Neste período pré-eleitoral, como dissemos, a verdade veio finalmente à superfície quando se tornou claro que, sem a aprovação de poderes alheios ao nosso país, um partido político não teria sido autorizado a governar. As previsões de uma vitória esmagadora para o centro-direita desencadearam o pânico à esquerda, bem como nos círculos económico-financeiros nacionais e internacionais. Notando que os habituais alarmes sobre os perigos de um regresso do fascismo, o leitmotiv de cada ronda eleitoral, pouco fizeram para apelar às pessoas agarradas por graves problemas económicos, políticos, industriais e financeiros, apoiados por legiões de jornalistas contratados e suportados pelos Caravançarai do mundo do espectáculo, compostos por influentes, acrobatas e dançarinos, estritamente à esquerda, jogaram a carta da inaceitabilidade de uma possível vitória eleitoral do centro-direita por outras nações e organismos supranacionais.

Todas as chancelarias ocidentais, lideradas pela administração norte-americana, têm demonstrado profunda preocupação. O Financial Times e o Guardian chegaram ao ponto de profetizar “consequências terríveis” no caso da sua vitória, enquanto que a revista alemã Stern chamou Giorgia Meloni “pós-fascista” e “a mulher mais perigosa da Europa”. O filósofo Bernard Henry-Lévy, disse estar preocupado com o perigo de um regresso do fascismo à Itália e Lars Klingbeil, presidente do SPD alemão, disse considerar o Fratelli d’Italia definitivamente um partido neo-fascista. Finalmente, imediatamente antes das eleições e por esta razão ainda mais significativa para a seriedade das declarações, a intervenção da Presidente da Comissão Europeia Ursula von der Leyen para quem “se as coisas correrem mal, temos os instrumentos para intervir” como o congelamento dos fundos do Plano Nacional de Recuperação e Resiliência (PNRR).
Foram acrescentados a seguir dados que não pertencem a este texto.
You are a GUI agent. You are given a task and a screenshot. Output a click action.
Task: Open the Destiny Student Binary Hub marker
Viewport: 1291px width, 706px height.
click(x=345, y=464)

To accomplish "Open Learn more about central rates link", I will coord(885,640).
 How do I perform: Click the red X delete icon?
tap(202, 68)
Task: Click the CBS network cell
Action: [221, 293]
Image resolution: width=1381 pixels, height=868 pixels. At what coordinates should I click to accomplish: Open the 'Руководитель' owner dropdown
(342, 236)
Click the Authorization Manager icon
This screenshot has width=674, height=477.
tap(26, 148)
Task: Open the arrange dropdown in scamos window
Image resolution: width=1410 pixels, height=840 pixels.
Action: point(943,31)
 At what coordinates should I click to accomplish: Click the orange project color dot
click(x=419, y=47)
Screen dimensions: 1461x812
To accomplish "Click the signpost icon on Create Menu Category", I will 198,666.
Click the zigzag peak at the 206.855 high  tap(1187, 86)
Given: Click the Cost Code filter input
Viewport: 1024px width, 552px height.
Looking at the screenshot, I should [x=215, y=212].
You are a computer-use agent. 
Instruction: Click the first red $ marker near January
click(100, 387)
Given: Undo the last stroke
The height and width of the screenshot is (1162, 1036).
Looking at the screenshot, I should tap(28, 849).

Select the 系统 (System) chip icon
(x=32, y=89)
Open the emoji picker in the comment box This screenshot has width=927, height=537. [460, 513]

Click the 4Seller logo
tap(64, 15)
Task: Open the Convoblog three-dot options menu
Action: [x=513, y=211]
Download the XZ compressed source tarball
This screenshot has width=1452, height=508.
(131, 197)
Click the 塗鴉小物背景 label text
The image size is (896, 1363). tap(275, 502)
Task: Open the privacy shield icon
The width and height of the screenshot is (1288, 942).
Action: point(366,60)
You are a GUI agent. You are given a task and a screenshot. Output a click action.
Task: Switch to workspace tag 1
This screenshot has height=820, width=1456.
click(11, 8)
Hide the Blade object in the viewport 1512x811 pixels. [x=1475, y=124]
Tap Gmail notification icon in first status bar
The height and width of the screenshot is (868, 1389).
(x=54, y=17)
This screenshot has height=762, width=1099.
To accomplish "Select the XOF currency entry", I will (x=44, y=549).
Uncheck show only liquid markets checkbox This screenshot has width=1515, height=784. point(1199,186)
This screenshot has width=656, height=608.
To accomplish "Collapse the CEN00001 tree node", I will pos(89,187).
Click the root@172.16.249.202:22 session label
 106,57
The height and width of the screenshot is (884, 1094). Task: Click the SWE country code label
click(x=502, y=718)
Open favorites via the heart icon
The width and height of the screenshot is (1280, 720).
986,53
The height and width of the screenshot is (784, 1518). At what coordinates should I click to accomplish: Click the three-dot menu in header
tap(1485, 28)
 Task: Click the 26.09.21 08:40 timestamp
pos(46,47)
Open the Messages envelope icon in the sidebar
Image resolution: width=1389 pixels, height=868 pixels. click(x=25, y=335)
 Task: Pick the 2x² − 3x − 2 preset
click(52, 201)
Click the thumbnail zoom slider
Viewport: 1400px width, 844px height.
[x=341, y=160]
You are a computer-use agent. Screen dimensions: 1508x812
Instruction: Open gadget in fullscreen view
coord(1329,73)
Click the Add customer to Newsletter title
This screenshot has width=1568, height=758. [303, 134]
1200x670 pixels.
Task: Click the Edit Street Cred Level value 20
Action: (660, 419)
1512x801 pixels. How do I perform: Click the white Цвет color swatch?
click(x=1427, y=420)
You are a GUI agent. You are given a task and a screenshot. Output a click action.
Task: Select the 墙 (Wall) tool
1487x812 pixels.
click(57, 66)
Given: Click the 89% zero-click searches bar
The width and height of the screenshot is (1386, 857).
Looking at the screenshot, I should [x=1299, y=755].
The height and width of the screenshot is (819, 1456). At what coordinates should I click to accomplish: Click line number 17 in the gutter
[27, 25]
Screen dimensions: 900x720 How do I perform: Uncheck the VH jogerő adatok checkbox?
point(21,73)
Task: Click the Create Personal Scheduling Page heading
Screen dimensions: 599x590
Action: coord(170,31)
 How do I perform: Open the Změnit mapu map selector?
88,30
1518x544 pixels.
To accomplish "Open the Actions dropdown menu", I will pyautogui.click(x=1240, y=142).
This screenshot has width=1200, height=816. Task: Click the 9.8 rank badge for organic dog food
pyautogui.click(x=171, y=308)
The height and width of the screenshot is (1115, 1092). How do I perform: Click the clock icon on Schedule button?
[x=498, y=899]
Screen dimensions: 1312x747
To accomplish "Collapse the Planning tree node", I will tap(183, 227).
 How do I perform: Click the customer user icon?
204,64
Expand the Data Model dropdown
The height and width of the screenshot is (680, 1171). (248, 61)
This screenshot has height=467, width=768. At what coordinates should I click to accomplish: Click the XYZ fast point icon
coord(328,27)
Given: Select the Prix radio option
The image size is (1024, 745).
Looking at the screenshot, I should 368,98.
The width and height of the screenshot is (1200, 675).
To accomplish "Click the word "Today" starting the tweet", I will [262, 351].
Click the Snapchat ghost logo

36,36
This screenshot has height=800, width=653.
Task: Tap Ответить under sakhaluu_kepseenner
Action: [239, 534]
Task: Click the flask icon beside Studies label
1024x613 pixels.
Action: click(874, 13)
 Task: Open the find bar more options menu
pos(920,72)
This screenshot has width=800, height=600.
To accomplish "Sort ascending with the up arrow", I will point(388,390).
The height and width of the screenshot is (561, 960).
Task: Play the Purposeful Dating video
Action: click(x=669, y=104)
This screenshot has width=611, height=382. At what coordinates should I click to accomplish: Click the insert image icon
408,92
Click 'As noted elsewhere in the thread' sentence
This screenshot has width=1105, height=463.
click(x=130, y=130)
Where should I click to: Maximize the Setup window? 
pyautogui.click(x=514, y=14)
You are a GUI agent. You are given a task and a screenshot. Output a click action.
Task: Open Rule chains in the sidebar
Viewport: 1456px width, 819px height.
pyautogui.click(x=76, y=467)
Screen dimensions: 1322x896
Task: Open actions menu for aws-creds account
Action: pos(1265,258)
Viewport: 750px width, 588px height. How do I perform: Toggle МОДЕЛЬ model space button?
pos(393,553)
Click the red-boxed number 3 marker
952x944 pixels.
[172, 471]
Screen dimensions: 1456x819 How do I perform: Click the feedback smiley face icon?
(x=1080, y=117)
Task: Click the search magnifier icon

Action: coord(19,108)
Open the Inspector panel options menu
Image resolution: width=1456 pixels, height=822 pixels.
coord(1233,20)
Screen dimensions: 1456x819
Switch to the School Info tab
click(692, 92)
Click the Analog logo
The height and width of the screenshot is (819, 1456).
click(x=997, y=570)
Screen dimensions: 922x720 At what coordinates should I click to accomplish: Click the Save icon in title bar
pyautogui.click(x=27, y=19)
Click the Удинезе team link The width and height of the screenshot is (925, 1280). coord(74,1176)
Tais pressões externas, e ameaças de retaliação no caso de um partido político ganhar uma eleição democrática, deveriam ser inaceitáveis para uma nação independente e soberana. Em vez disso, mesmo os representantes do centro-direita – Giorgia Meloni in primis – que foram os destinatários destas ameaças, em vez de se indignarem e enviarem de volta todas as acusações como inadmissíveis porque vinham de estados e organizações estrangeiras e tinham por objectivo influenciar o resultado da votação, apressaram-se a assegurar a todos que estas preocupações eram absolutamente infundadas e a garantir que mesmo essas partes, incorrectamente designados “soberanistas”, em caso de vitória, teriam mantido o nosso país firmemente na esfera ocidental, leal à NATO e à UE, indissociavelmente ligado às organizações económico-financeiras internacionais e pronto a seguir as suas directivas, incluindo as sanções insanas e autodestrutivas contra a Rússia. Em suma, submissão completa, entendida como o preço a pagar pela permissão de formar um governo que executará as ordens daqueles que concederam esta permissão.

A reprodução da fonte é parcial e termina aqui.